Norfolk is a census-designated place (CDP) in Litchfield County, Connecticut, United States. It is the central village within the town of Norfolk. As of the 2010 census, the population of the CDP was 553, out of 1,709 in the entire town.

==Geography==
Norfolk is in northwestern Connecticut, in the Litchfield Hills. It includes the Norfolk Historic District, which covers the historic center of the village, but also extends west to include Old Colony Road, Blackberry Street, and Valley View Road, north to include Shepard Road, east to include Laurel Way and Beacon Lane, and south to include Highfield Road, Grant Street, and Battell Road. It is bordered to the northwest by Haystack Mountain State Park.

U.S. Route 44 passes through the center of the community, leading west 7 mi to Canaan village and southeast 10 mi to Winsted. Connecticut Route 272 joins US 44 through the center of Norfolk but leads south 15 mi to Torrington and north 4 mi to the Massachusetts border.

According to the U.S. Census Bureau, the Norfolk CDP has a total area of 2.4 sqkm, all land. Wood Creek, Norfolk Brook, and Spaulding Brook run along the edges of the CDP, joining in the western part to form the Blackberry River, a west-flowing tributary of the Housatonic River.

==Demographics==
As of the census of 2010, there were 553 people, 249 households, and 152 families residing in the CDP. The population density was 595 PD/sqmi.

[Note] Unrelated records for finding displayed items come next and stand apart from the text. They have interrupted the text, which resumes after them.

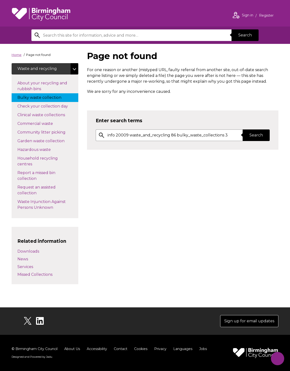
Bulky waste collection (44, 97)
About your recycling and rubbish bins (42, 86)
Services (25, 266)
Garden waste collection (45, 140)
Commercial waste (43, 123)
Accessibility (97, 349)
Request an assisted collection (36, 190)
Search (245, 35)
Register (266, 16)
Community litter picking (47, 132)
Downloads (28, 251)
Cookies (140, 349)
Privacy (160, 349)
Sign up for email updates (249, 321)
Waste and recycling (37, 69)
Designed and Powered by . (32, 356)
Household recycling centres (37, 161)
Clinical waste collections (46, 114)
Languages (182, 349)
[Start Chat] (277, 358)
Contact (120, 349)
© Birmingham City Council (35, 349)
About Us (72, 349)
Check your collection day (47, 106)
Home (17, 55)
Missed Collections (34, 274)
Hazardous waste (38, 149)
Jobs (203, 349)
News (22, 259)
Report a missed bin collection (36, 176)
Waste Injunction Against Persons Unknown (41, 205)
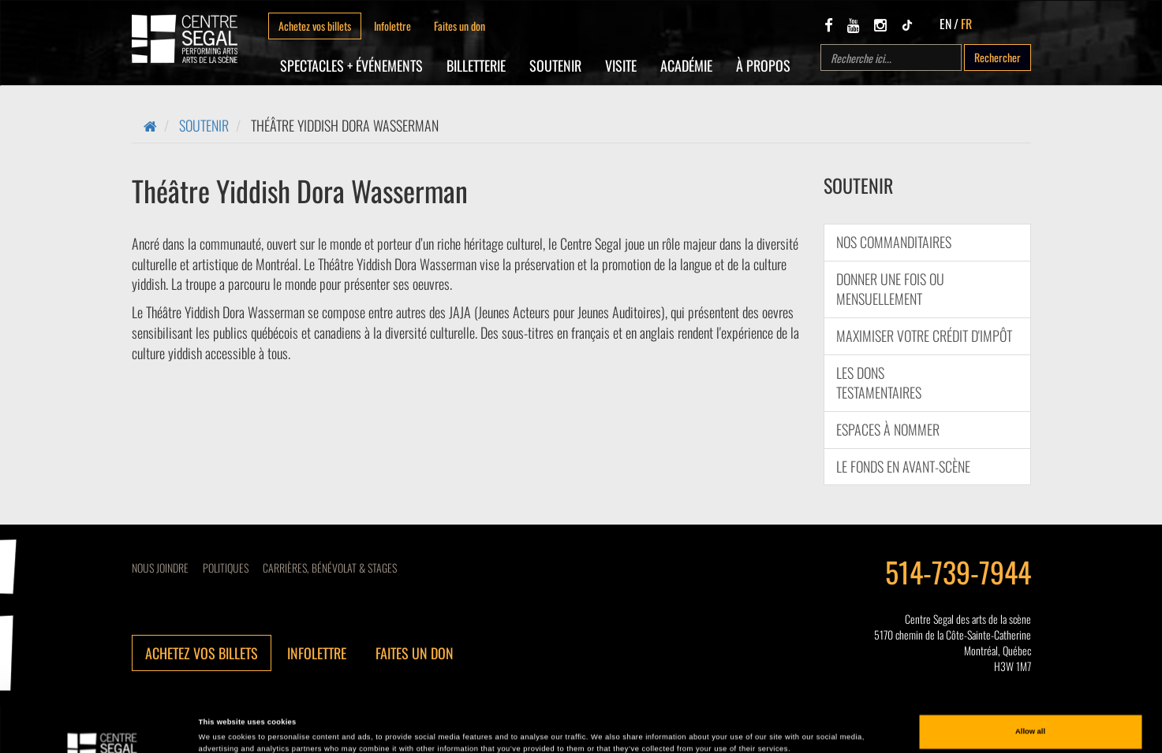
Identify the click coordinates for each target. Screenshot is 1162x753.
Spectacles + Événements (351, 65)
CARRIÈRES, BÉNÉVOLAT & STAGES (330, 567)
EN (945, 23)
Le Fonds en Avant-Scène (903, 466)
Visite (621, 65)
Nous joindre (160, 567)
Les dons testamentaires (878, 382)
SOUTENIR (555, 65)
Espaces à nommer (888, 429)
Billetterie (476, 65)
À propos (763, 65)
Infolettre (392, 25)
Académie (686, 65)
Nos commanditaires (893, 242)
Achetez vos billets (314, 25)
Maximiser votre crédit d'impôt (924, 335)
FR (966, 23)
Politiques (225, 567)
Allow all (1030, 682)
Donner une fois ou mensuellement (890, 289)
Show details (222, 727)
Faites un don (459, 25)
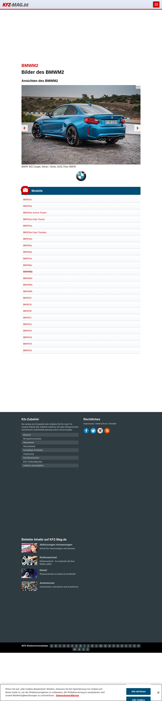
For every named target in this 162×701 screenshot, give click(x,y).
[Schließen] (158, 692)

There were 315 housing units, of which 66, or 21.0%, were vacant. 34 of the vacant units were for seasonal or recreational use. The racial makeup of the CDP was 95.3% White, 1.8% African American, 0.4% Native American, 0.4% Asian, 0.9% some other race, and 1.3% from two or more races. Hispanic or Latino of any race were 0.9% of the population.

Of the 249 households in the community, 25.3% had children under the age of 18 living with them, 46.6% were headed by married couples living together, 10.4% had a female householder with no husband present, and 39.0% were non-families. 32.1% of all households were made up of individuals, and 18.1% were someone living alone who was 65 years of age or older. The average household size was 2.21, and the average family size was 2.72.

19.5% of the CDP population were under the age of 18, 7.9% were from 18 to 24, 14.6% were from 25 to 44, 35.4% were from 45 to 64, and 22.6% were 65 years of age or older. The median age was 49.8 years. For every 100 females, there were 90.0 males. For every 100 females age 18 and over, there were 90.2 males.

For the period 2013–17, the estimated median income for a household in the CDP was $58,125, and the median income for a family was $85,000. The per capita income for the CDP was $41,262. 0% of families and 6.6% of the total population were living below the poverty line, including 0% of people under 18 and 15.9% of those over 64.

==Education==
It is in the Norfolk School District.